### Assigned task:
For the data below, work out how many lines include the string "screenshot" and report only the number.

[Opening Input data section]

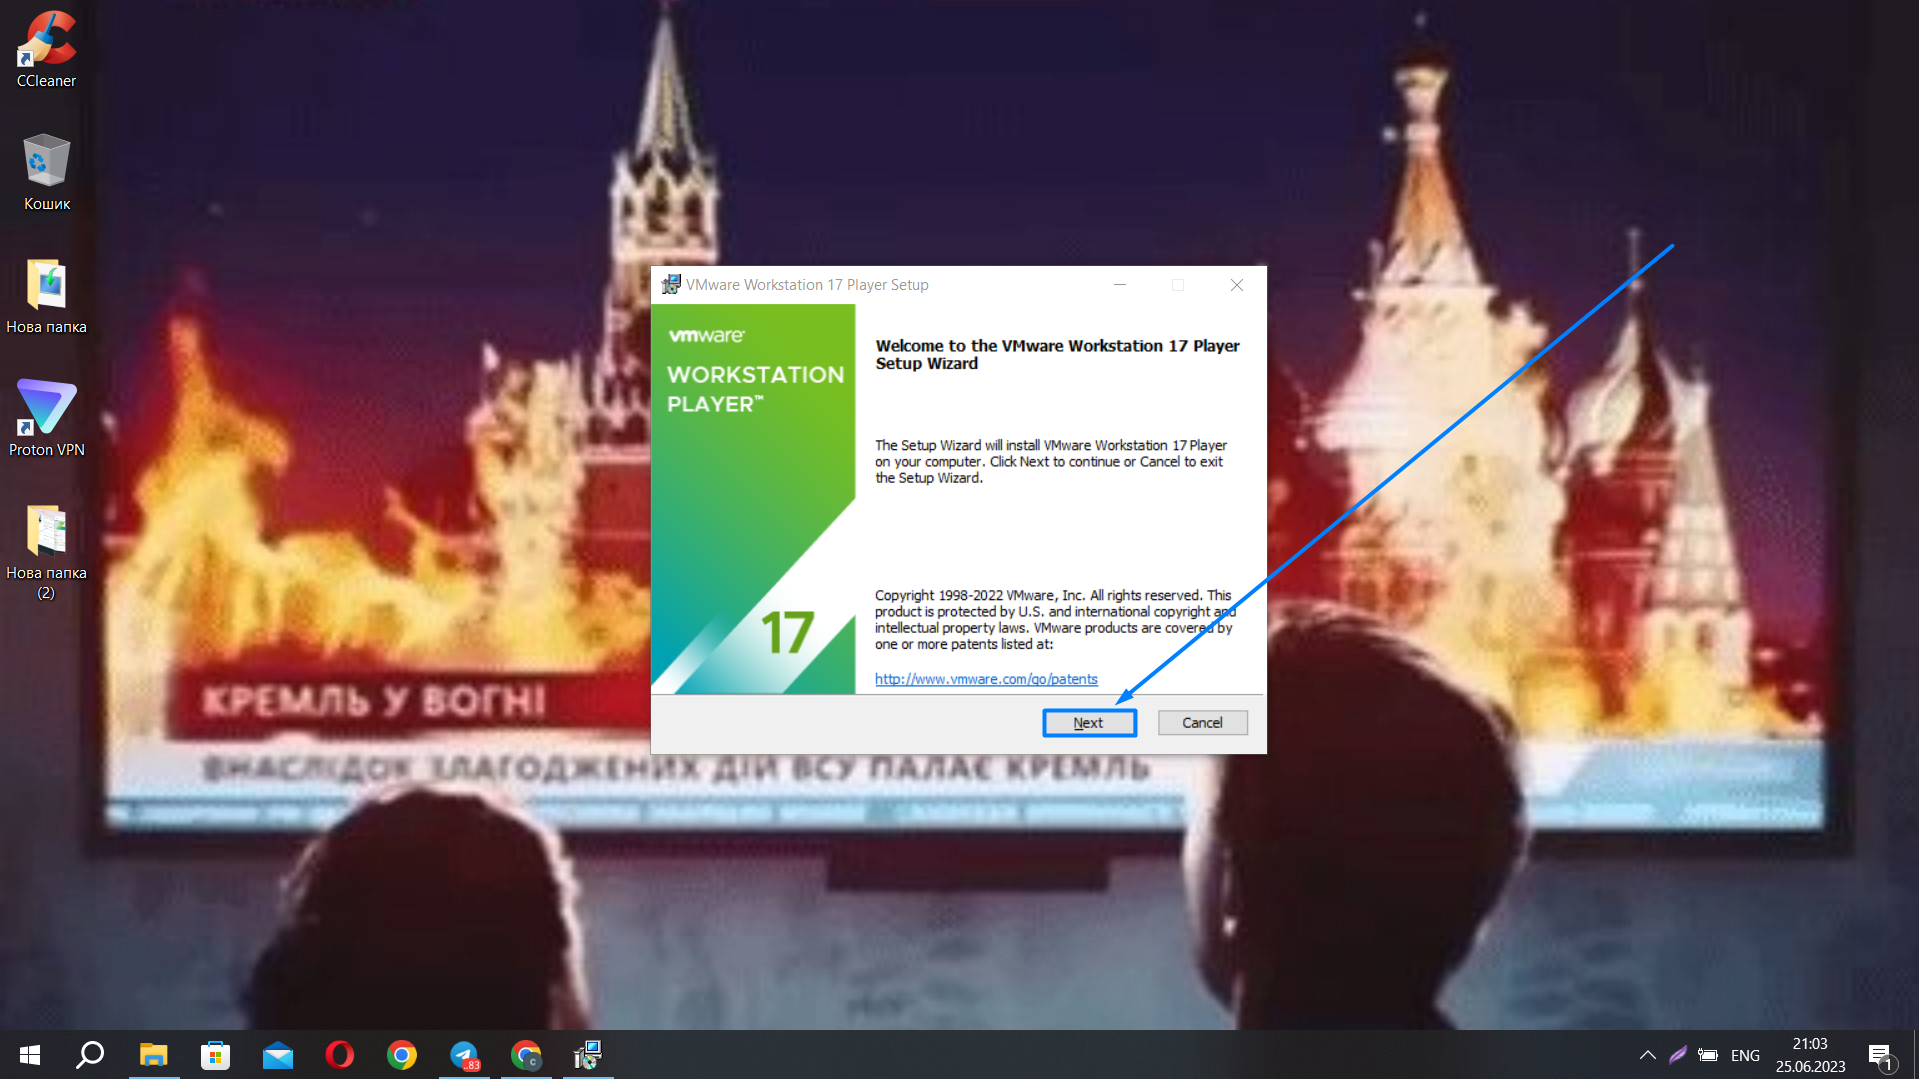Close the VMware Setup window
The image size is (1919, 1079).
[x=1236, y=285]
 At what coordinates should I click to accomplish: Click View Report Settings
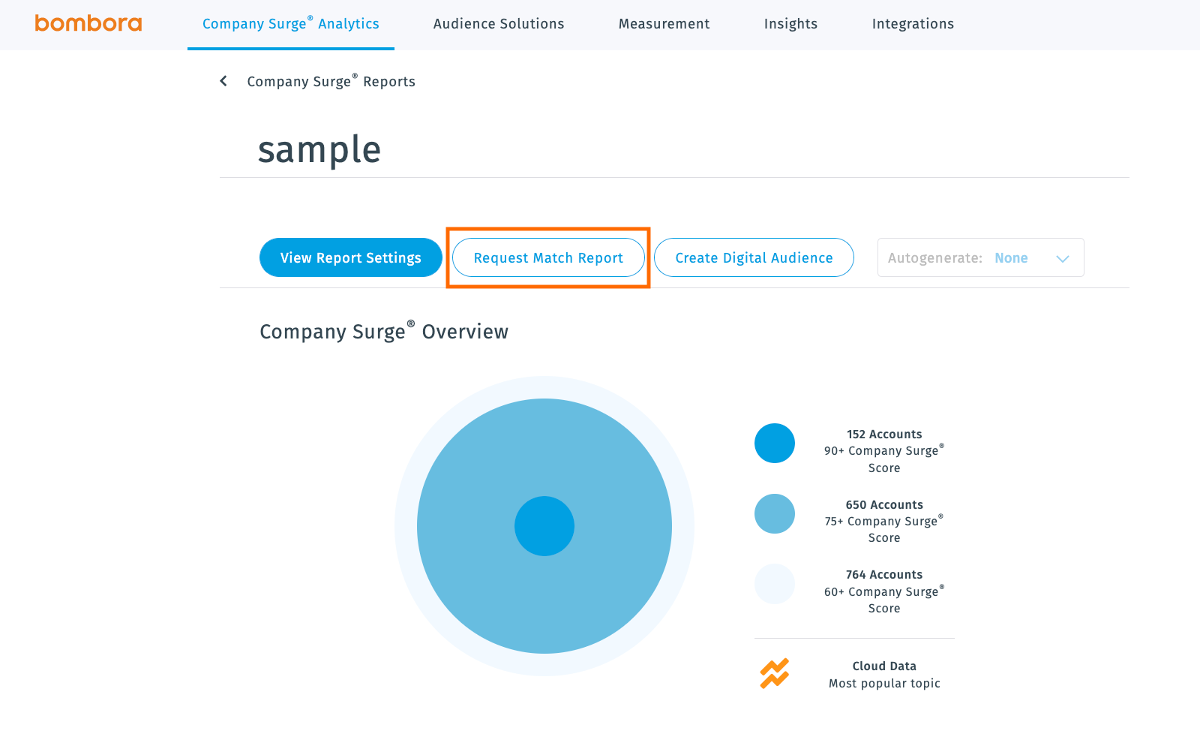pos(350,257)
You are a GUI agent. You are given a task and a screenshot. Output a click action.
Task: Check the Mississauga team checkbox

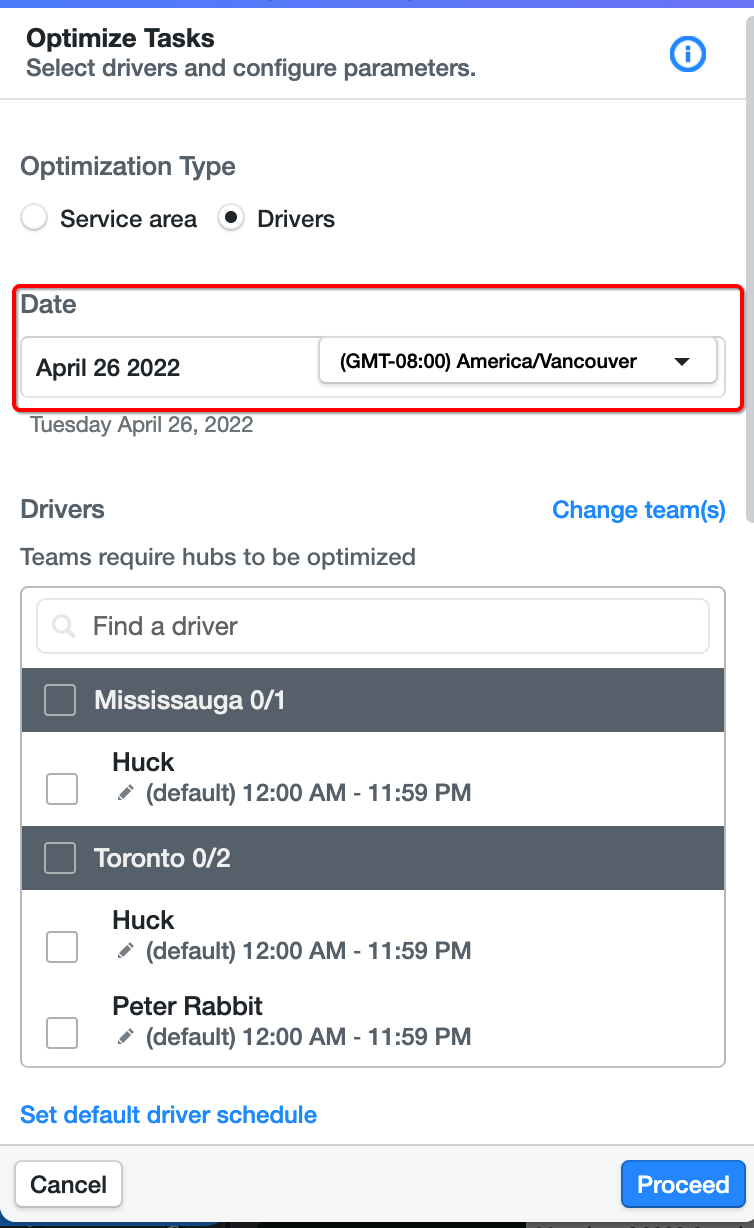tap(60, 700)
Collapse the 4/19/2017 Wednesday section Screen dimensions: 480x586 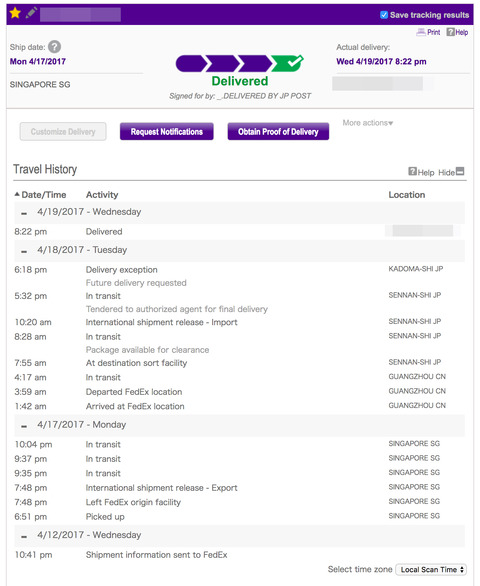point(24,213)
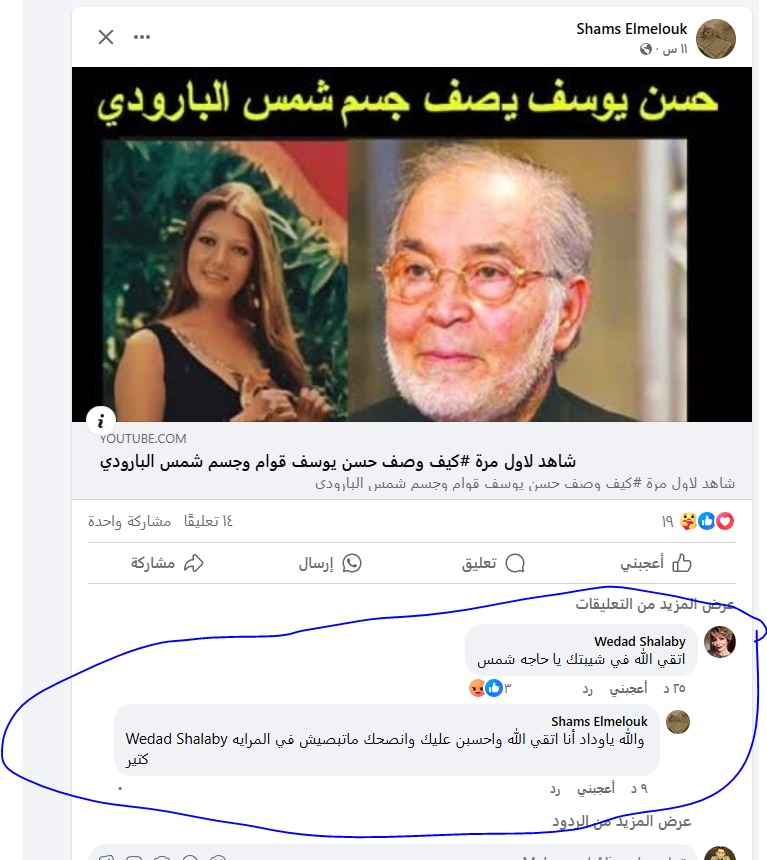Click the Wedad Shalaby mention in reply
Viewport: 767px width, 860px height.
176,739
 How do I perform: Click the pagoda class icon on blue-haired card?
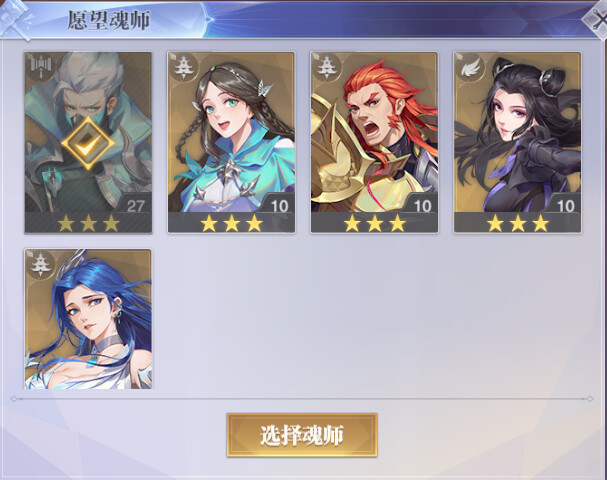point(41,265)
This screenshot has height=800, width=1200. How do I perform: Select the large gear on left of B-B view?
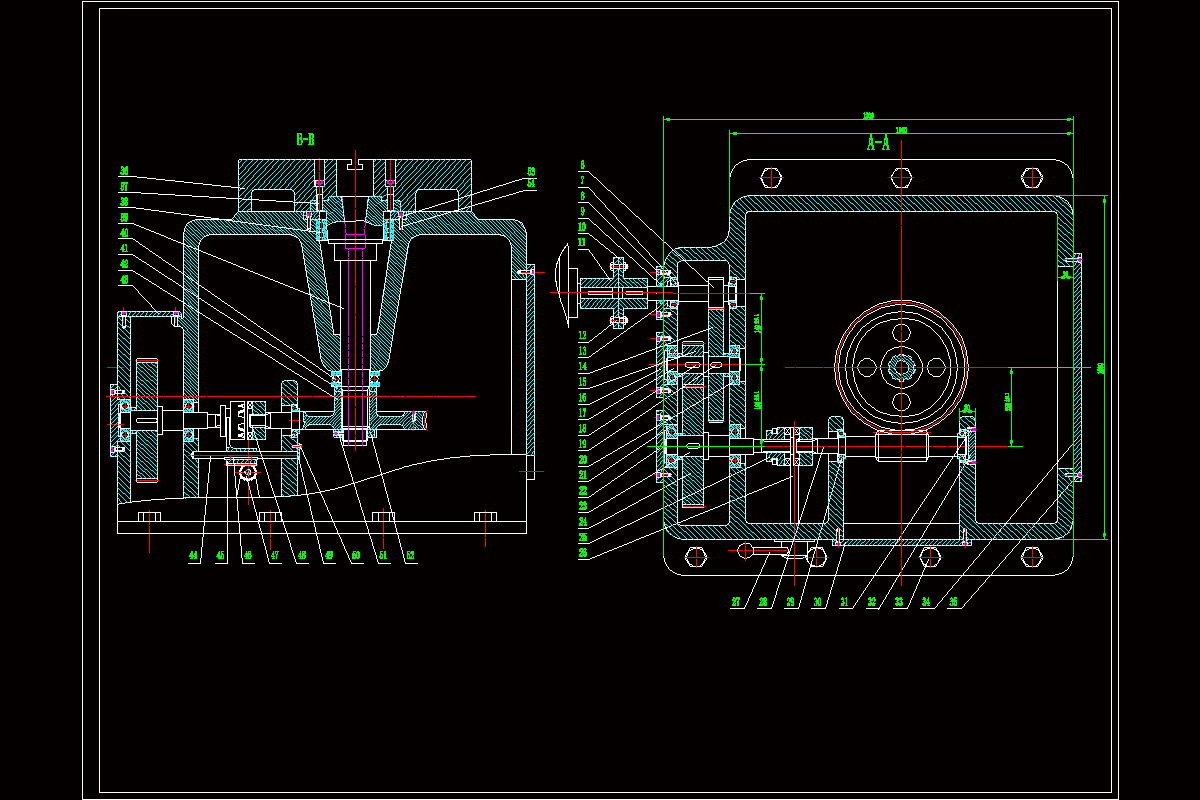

[Closing Input data section]

### Task response:
2